Arakan eyaletinde, yüz binlerce insan temel gereksinimlerden yoksun durumda. Aung San Suu Kyi’nin Demokrasi İçin Ulusal Birlik (NLD) partisinin önderlik ettiği hükümet ve ordu, uluslararası yardım kuruluşlarının, BM kurumlarının ve gazetecilerin bölgeye girmesini “güvenlik” gerekçesiyle engelliyor.

27 Eylül’de, Care International’ın, Çocukları Kurtarın Vakfı’nın ve Oxfam’ın aralarında bulunduğu uluslararası yardım kuruluşları, sağlık hizmetlerinden, yiyecekten ve barınaktan yoksun şekilde çatışma bölgeleri içinde kapana kısılmış olanlara yönelik “insani erişimdeki sert kısıtlamalar”a dikkat çeken bir açıklama yayınladılar.
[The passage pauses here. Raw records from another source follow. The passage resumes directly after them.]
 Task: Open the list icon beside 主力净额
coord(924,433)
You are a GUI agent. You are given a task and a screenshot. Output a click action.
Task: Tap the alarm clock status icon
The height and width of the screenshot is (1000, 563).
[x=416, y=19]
Hükümet, tüm yardım faaliyetlerini Myanmar’daki Kızılhaç’ın denetimine vermiş durumda.

Pazartesi günkü bir Washington Post haberi, telefonla bağlantı kurulan ve Rohingya köylülerinin çoğu durumda milliyetçi çeteler tarafından kuşatma altında olduğunu belirten insanların sözlerini aktardı. Bir köy açlıktan ölme tehlikesi ile karşı karşıyaydı. Yazı, daha fazla zulüm hikayesinin dış dünyaya ulaşmasını engellemek için, Rohingya’dan Bangladeş’e kaçışların engellendiğine ilişkin haberlerden söz ediyordu.

Myanmar hükümeti, Rohingyalıları, Bangladeş’ten gelen yasadışı göçmenler olarak sınıflandırıyor. Onlar, kuşaklar boyu Myanmar’da yaşayan Müslümanlar olmalarına rağmen, yurttaşlıktan yoksul bırakıldılar ve onlarca yıldır Myanmar ulusal şovenizminin hedefi oldular.

Bu insani felaket, Güneydoğu Asya genelinde ve Güneydoğu Asya Ülkeleri Birliği (ASEAN) içinde gerilimleri körüklüyor.

ASEAN dönem başkanlığı görevini yürüten Filipinler Dışişleri Bakanı Alan Cayetano, 24 Eylül’de, BM Genel Kurulu sırasında, Arakan eyaletindeki durum üzerine bir açıklama yayınlamış ama Rohingya’ya yönelik şiddete değinmemişti.

Malezya Dışişleri Bakanı Anifah Aman ise, Rohingyalı Müslümanlara yönelik muamele konusunda ülke içinde artan öfke üzerine, Kuala Lumpur’u bu açıklamadan ayrı tuttu. Filipinler Dışişleri Bakanlığı, Malezya’nın tavrına saygı duyduğunu, ancak Cayetano’nun açıklamalarından geri adım atmayacağını belirterek karşılık verdi.

Filipinler’in açıklaması Jakarta’da da eleştirilere yol açtı. İslamcı grupların yönetime yönelik meydan okumalarıyla mücadele eden Endonezya Devlet Başkanı Joko Widodo, Rohingya’ya yönelik muameleye eleştirel yaklaştı. Widodo, dışişleri bakanını Myanmar’a gönderdi ve krizi çözmek üzere BM’de diplomatik girişimlerde bulunulması yönünde çaba harcadı.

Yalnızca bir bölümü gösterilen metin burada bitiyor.